The price of the prohibited item goes up, so supply goes up trying to meet the demand. The cops have more to seize, so they make more money. But eventually the market gets saturated. There are only a finite number of cops and a growing number of smugglers. The smugglers increase in skill and resources. Eventually the smugglers work themselves out of business. The price of the prohibited item starts to fall.

As the price falls, the amount of income the cops get from enforcement falls, the dangers of enforcement rise, and their enthusiasm suffers. Meanwhile the society has seen a large increase in the general level of violence and deceit. There are battles between smugglers and cops, battles between smugglers and smugglers and battles between cops and cops, and the fundamental battle between cops and citizens. Eventually, the whole criminal enterprise falls apart and the government goes looking for more profitable scams. The price of the prohibited item is again set by free market supply and demand.

One group imposing it's idea of morality on another group through violence and deceit never works. Such enforcement actions inevitably distort the market being regulated to the detriment of general social efficiency, and everybody looses.

Here's a quote from a letter written by the famous John D. Rockefeller, Jr. in 1932.

When Prohibition was introduced, I hoped that it would be widely supported by public opinion and the day would soon come when the evil effects of alcohol would be recognized. I have slowly and reluctantly come to believe that this has not been the result. Instead, drinking has generally increased; the speakeasy has replaced the saloon; a vast army of lawbreakers has appeared; many of our best citizens have openly ignored Prohibition; respect for the law has been greatly lessened; and crime has increased to a level never seen before.

John D. rejected prohibition, but he supported the Federal Reserve Bank. It's too bad that he didn't see the parallels between prohibition and the legal tender laws. Alcohol prohibition gave the government monopoly control over alcohol. Legal tender laws gave the government monopoly control over money. All alcohol was socialized by the government. The government controlled who could own alcohol and who could not.

The government, in effect, also confiscated all the monetary value of gold and silver. All money now belonged to the government. The government declared a war against gold and silver as money which continues to this day, but perhaps it has backed off a little since the days when FDR requisitioned all the gold in the United States.

The money part of the prohibitionist agenda has taken a lot longer to crash than the alcohol part, but no fiat money in history has lasted as much as a century. It would probably be safe to say that most investors realize the dollar has no intrinsic value. What they apparently don't realize is what that means.

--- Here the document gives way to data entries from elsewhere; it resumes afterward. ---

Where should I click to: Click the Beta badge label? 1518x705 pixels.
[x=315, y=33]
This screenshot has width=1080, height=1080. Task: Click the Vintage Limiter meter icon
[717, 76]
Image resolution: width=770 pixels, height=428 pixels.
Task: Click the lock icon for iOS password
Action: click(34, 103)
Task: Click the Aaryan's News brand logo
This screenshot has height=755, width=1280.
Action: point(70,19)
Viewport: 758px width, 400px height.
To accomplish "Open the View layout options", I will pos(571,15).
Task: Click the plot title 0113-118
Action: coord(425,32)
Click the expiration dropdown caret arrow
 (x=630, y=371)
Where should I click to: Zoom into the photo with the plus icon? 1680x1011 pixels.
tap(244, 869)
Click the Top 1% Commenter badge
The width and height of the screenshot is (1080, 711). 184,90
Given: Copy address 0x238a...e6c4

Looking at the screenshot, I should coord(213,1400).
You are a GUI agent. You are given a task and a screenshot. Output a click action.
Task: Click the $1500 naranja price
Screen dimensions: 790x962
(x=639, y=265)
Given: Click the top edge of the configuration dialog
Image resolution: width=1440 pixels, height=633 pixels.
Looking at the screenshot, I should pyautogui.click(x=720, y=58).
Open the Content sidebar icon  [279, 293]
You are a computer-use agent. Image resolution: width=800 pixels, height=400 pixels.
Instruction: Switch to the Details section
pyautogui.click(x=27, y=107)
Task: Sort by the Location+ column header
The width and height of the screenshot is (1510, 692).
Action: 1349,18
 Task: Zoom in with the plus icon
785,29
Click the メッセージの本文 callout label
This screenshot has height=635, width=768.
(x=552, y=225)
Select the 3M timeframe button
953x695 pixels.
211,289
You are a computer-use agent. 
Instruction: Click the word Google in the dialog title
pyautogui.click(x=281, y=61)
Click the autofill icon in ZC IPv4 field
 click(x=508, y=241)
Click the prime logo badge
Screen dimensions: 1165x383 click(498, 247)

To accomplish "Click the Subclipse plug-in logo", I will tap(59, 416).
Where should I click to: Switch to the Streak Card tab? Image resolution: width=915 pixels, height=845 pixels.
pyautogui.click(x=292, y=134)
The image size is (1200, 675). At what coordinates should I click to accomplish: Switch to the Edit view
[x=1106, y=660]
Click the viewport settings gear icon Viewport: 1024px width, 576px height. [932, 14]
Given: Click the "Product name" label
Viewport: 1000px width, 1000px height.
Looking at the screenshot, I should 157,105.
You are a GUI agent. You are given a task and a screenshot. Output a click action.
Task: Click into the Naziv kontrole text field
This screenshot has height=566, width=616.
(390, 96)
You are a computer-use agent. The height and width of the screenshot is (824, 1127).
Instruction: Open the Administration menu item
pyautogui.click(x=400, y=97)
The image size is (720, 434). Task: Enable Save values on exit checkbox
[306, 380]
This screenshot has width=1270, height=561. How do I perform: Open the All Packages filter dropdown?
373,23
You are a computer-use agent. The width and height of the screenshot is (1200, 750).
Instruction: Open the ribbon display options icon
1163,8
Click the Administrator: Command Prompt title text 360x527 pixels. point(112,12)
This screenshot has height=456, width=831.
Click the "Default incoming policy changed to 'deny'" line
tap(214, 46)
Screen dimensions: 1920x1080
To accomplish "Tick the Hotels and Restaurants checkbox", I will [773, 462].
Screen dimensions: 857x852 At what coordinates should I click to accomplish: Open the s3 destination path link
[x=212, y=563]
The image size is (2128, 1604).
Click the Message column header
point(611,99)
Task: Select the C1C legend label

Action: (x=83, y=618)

It means the dollar provides both high risk and negative return. The value of fiat currencies evaporates slowly at first, then more and more rapidly as the people getting income from the inflation loose sight of the need for restraint. An investment in a fiat currency is at very high risk of loosing capital, and provides smaller and smaller returns. There is no shortage of investments that provide lower risk and greater return than investing in a fiat currency. It's a mystery why more people don't get that, but they finally seem to be catching on in greater and greater numbers.

Drug prohibition is an authoritarian delusion. It gives way too much power to cops and lawyers.

Fiat currency is an authoritarian delusion. It gives way too much power to bankers and accountants.

In a rational society, delusional authoritarian hypocrites would be pitied and avoided, not admired and sought after as they are today. Crime really doesn't pay, and it still doesn't pay even if the perpetrator has the proper paperwork.